What is a Trade Secret?
Broadly speaking, trade secrets include any information or process which provides a competitive edge. Trade secrets must not be known or reasonably ascertainable.
United States law provides that a trade secret may include:
- all forms and types of financial, business, scientific, technical, economic, or engineering information, including patterns, plans, compilations, program devices, formulas, designs, prototypes, methods, techniques, processes, procedures, programs, or codes, whether tangible or intangible, and whether or how stored, compiled, or memorialized physically, electronically, graphically, photographically, or in writing if—
- the owner thereof has taken reasonable measures to keep such information secret; and
- the information derives independent economic value, actual or potential, from not being generally known to, and not being readily ascertainable through proper means by, the public[1]18 U.S.C. § 1839
Usually, a trade secret is kept within a company by some type of an agreement (e.g. contractually binding non-disclosure agreement, etc.).

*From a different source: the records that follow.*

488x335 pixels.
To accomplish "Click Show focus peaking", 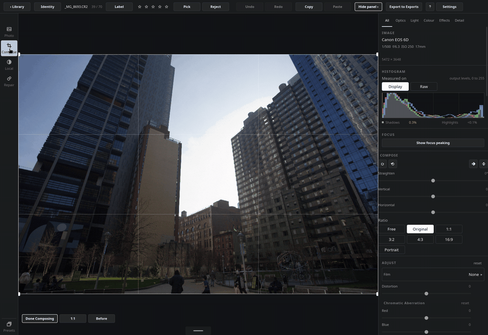I will [x=433, y=143].
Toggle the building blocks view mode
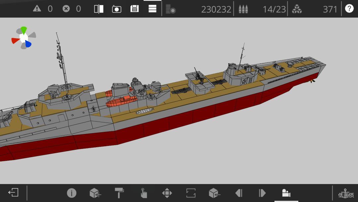This screenshot has width=358, height=202. 286,193
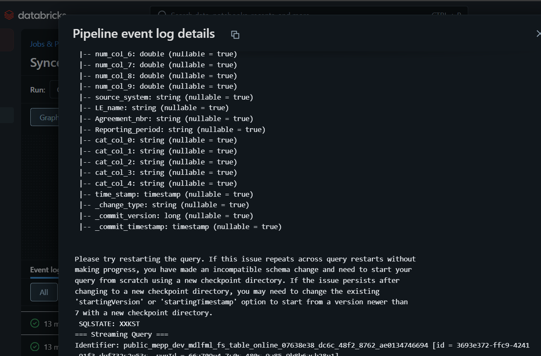Viewport: 541px width, 356px height.
Task: Switch to the Graph view
Action: click(45, 117)
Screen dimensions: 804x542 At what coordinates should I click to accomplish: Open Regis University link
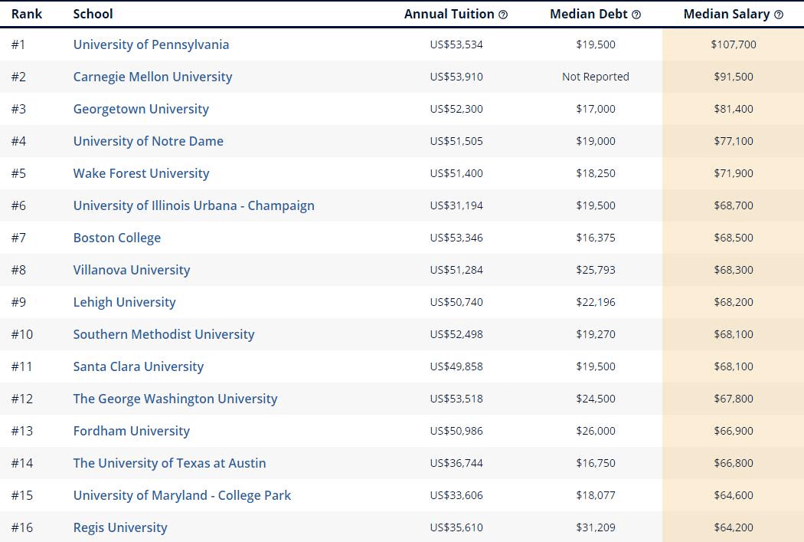pos(120,527)
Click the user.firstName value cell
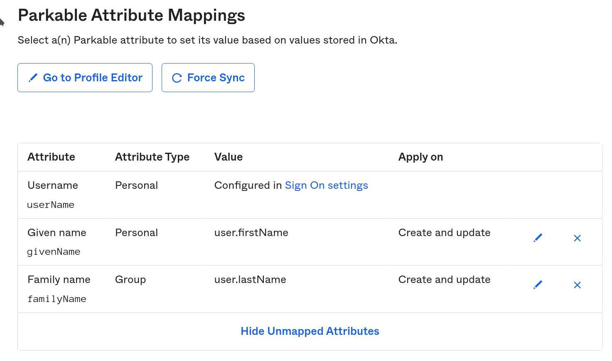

Additionally, although it has a sense of folklore, some assert that a trade secret may be divided up between several individuals within a company so that no “one” individual has the complete knowledge.[2]I’ve heard this with respect especially to companies that have a highly desired “recipe.”
Although it is perhaps obvious, a trade secret remains in force only as long as it is a secret. Some famous trade secret examples include the Coca-Cola recipe, Google’s proprietary search algorithm, Mrs. Field’s cookie recipe, the WD-40 recipe, and the Kentucky Fried Chicken recipe.